Pubblicato il 24 Giugno 2009 14:55 | Ultimo aggiornamento: 24 Giugno 2009 18:24

Prima di suicidarsi ha organizzato il proprio funerale, contattando ieri sera una ditta di pompe funebri e fornendo l’indirizzo di una villa di contrada Tonnarella, località balneare di Mazara del Vallo (Trapani), dove ci sarebbe stata «una salma da prelevare – ha detto testualmente – e un funerale da fare».

L’insegnante di un istituto superiore di Trapani, F.G di 52 anni, di Mazara del Vallo e residente a Marsala, si è poi tolto la vita, impiccandosi al balcone della villa indicata con la telefonata, residenza estiva dei suoi genitori. Così è stato trovato dagli addetti della ditta di pompe funebri, di Mazara del Vallo, che questa mattina hanno raggiunto il luogo dell’appuntamento con il carro funebre. Gli stessi operatori hanno chiesto l’intervento dei carabinieri della locale Compagnia, che hanno ricostruito l’intera vicenda.
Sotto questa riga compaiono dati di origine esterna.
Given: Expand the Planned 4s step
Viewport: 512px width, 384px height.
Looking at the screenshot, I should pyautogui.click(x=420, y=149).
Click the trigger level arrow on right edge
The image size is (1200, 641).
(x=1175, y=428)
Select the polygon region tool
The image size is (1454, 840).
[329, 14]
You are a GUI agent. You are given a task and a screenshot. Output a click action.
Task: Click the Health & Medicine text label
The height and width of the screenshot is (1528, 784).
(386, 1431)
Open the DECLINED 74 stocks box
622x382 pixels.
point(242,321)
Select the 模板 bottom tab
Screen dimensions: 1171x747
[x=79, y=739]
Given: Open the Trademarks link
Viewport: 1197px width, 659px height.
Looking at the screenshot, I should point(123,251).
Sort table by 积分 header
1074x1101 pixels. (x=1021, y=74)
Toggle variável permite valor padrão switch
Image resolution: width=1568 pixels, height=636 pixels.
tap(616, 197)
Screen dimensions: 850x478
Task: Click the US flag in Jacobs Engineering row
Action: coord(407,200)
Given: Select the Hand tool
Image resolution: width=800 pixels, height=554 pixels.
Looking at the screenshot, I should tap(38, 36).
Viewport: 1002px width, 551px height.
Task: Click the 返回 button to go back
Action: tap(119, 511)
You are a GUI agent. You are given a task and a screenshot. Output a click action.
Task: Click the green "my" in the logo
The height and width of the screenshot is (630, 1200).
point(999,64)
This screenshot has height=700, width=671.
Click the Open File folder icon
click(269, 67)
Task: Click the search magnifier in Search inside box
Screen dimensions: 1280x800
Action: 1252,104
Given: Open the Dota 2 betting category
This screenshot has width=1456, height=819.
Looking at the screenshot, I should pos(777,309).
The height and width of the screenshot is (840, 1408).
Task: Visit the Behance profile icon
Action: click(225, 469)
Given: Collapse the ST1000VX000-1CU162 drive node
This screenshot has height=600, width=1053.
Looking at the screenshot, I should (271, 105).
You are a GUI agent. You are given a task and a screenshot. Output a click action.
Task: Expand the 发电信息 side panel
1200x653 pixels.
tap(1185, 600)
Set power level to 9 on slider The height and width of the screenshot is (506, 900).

L’insegnante, separato in attesa di divorzio e padre di due figli, avrebbe pianificato il funerale nei minimi dettagli, convocando via sms anche diversi familiari, invitandoli a presentarsi oggi alle 11 nel villino, senza fornire loro una spiegazione. Prima di impiccarsi, inoltre, l’uomo ha indossato l’abito migliore del proprio guardaroba, in modo da essere pronto per le esequie. Secondo gli investigatori, l’insegnante avrebbe agito «in un momento di particolare sconforto legato a ragioni sentimentali, in un periodo della sua vita già provato da crisi depressive e talvolta dall’abuso dell’alcool. Dopo la separazione dalla moglie – racconta il capitano Carmelo Rustico, comandante della Compagnia dei carabinieri di Mazara del Vallo – si era fidanzato con una ragazza mazarese ventisettenne che lo scorso febbraio, lo aveva lasciato: circostanza, questa, mai accettata dall’uomo, che non aveva mai smesso di corteggiarla, con lettere, telefonate, sms, scritte sui muri, sino al punto di diventare molesto».

A causa di questa ossessione, il mese scorso, la ragazza lo aveva denunciato per atti persecutori, il cosiddetto stalking. Dopo i necessari rilievi tecnici, la Procura di Marsala ha stabilito l’affidamento della salma ai familiari, non ritenendo necessaria un’autopsia.